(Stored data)
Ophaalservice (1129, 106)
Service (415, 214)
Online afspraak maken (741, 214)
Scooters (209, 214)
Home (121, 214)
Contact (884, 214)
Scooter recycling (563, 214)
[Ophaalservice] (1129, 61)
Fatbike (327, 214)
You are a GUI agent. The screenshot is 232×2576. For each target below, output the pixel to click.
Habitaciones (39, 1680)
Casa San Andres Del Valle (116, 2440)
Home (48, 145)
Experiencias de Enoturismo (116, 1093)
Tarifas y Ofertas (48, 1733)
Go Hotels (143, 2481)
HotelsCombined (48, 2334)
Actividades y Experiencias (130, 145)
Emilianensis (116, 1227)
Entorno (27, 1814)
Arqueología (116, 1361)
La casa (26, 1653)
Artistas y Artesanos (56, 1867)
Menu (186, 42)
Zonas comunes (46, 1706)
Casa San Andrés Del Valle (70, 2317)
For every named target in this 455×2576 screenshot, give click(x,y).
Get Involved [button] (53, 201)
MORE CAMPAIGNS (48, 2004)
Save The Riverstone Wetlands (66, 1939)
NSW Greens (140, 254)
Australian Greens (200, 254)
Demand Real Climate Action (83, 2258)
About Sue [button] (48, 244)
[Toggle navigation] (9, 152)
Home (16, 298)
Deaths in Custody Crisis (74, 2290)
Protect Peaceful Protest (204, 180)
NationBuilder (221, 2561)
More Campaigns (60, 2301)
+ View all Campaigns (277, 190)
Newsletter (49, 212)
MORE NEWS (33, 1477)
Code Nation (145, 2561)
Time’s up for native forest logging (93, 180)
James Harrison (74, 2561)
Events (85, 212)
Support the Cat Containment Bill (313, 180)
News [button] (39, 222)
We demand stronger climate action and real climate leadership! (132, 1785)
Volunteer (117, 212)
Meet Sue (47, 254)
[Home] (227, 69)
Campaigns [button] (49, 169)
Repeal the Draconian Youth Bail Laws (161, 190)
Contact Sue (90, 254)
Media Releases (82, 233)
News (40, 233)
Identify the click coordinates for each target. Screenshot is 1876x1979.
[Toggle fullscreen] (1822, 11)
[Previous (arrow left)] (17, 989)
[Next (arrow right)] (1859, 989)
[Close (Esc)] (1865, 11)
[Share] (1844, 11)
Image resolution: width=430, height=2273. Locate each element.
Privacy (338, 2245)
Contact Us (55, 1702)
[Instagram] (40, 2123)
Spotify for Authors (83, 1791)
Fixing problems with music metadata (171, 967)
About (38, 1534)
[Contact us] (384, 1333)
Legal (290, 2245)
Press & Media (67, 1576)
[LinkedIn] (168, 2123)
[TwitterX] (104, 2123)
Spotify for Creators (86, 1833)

**WORK INSTRUCTION**
Only the lines above from the line containing "Scooters (209, 214)" through the line containing "We demand stronger" should be retyped, exactly and with both ends included.

**ANSWER**
Scooters (209, 214)
Home (121, 214)
Contact (884, 214)
Scooter recycling (563, 214)
[Ophaalservice] (1129, 61)
Fatbike (327, 214)
You are a GUI agent. The screenshot is 232×2576. For each target below, output the pixel to click.
Habitaciones (39, 1680)
Casa San Andres Del Valle (116, 2440)
Home (48, 145)
Experiencias de Enoturismo (116, 1093)
Tarifas y Ofertas (48, 1733)
Go Hotels (143, 2481)
HotelsCombined (48, 2334)
Actividades y Experiencias (130, 145)
Emilianensis (116, 1227)
Entorno (27, 1814)
Arqueología (116, 1361)
La casa (26, 1653)
Artistas y Artesanos (56, 1867)
Menu (186, 42)
Zonas comunes (46, 1706)
Casa San Andrés Del Valle (70, 2317)
For every named target in this 455×2576 screenshot, give click(x,y).
Get Involved [button] (53, 201)
MORE CAMPAIGNS (48, 2004)
Save The Riverstone Wetlands (66, 1939)
NSW Greens (140, 254)
Australian Greens (200, 254)
Demand Real Climate Action (83, 2258)
About Sue [button] (48, 244)
[Toggle navigation] (9, 152)
Home (16, 298)
Deaths in Custody Crisis (74, 2290)
Protect Peaceful Protest (204, 180)
NationBuilder (221, 2561)
More Campaigns (60, 2301)
+ View all Campaigns (277, 190)
Newsletter (49, 212)
MORE NEWS (33, 1477)
Code Nation (145, 2561)
Time’s up for native forest logging (93, 180)
James Harrison (74, 2561)
Events (85, 212)
Support the Cat Containment Bill (313, 180)
News [button] (39, 222)
We demand stronger climate action and real climate leadership! (132, 1785)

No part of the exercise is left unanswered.